_Document excerpt_
● ● ● ● ●
According to The Pragmatic Engineer, devs will shift from code producers to integrators and reviewers. The hard part won’t be syntax — it’ll be system design, tradeoff analysis, and quality control.

And as Webflow apps and backend capabilities expand, engineers will need a deeper grasp of UX, privacy, latency, and AI ethics.

For Designers: Less UI, More Insight

Between templates, AI suggestions, and no-code tools, decent interfaces are easier than ever to create.

But good design was never just about layout. It’s about understanding people, spotting problems, and crafting solutions that make sense. That’s where AI for designers and AI for design fall short.

UX research becomes a superpower. It does what AI can’t:

  • Ask questions
  • Interpret nuance
  • Connect human signals to product direction

Designers who lead with research don’t just ship screens — they shape strategy.

Knowledge Is the Edge

As a recent Wired article put it: 

"Knowledge — real, situated, human knowledge — is the last bastion of value in an AI-saturated world."

In product work, that knowledge means knowing what matters:

  • In design: what users want, what they don’t say, and why they bail
  • In engineering: how systems break, scale, and play with others

That’s the real edge. Not faster tools, not smarter prompts — but people who can ask better questions and connect the dots.
● ● ● ● ●
_Dataset section_
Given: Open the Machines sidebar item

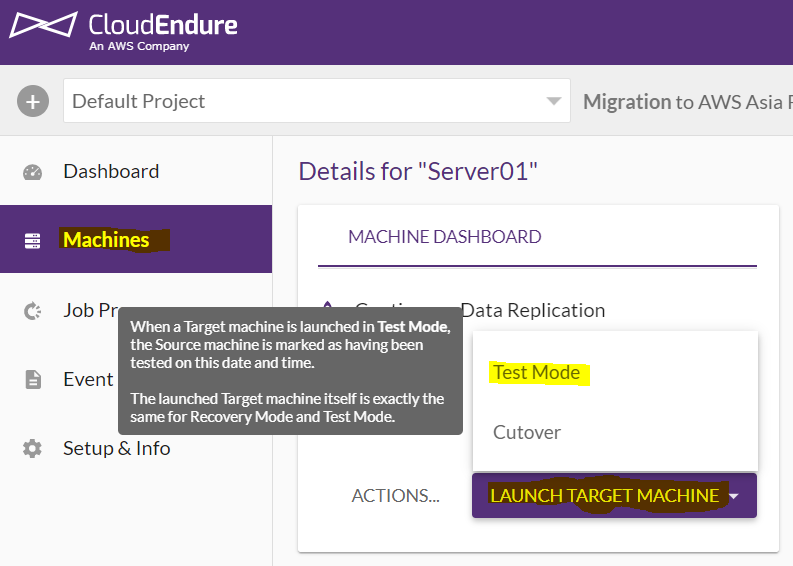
● ● ● ● ●
_Set tasks_
- 1) In the excerpt on AI in product work, which areas will engineers need a deeper grasp of as Webflow apps and backend capabilities expand?
- 2) Answer these about the excerpt on AI in product work:
(a) According to The Pragmatic Engineer, developers will shift from code producers to what?
(b) Which publication's recent article is quoted on knowledge?
(c) In engineering, what does knowing what matters mean?
The listing was drawn from a different source than the text.

_Task-by-task answers_
- 1) UX, privacy, latency, and AI ethics.

- 2)
(a) Integrators and reviewers.
(b) Wired.
(c) Knowing how systems break, scale, and play with others.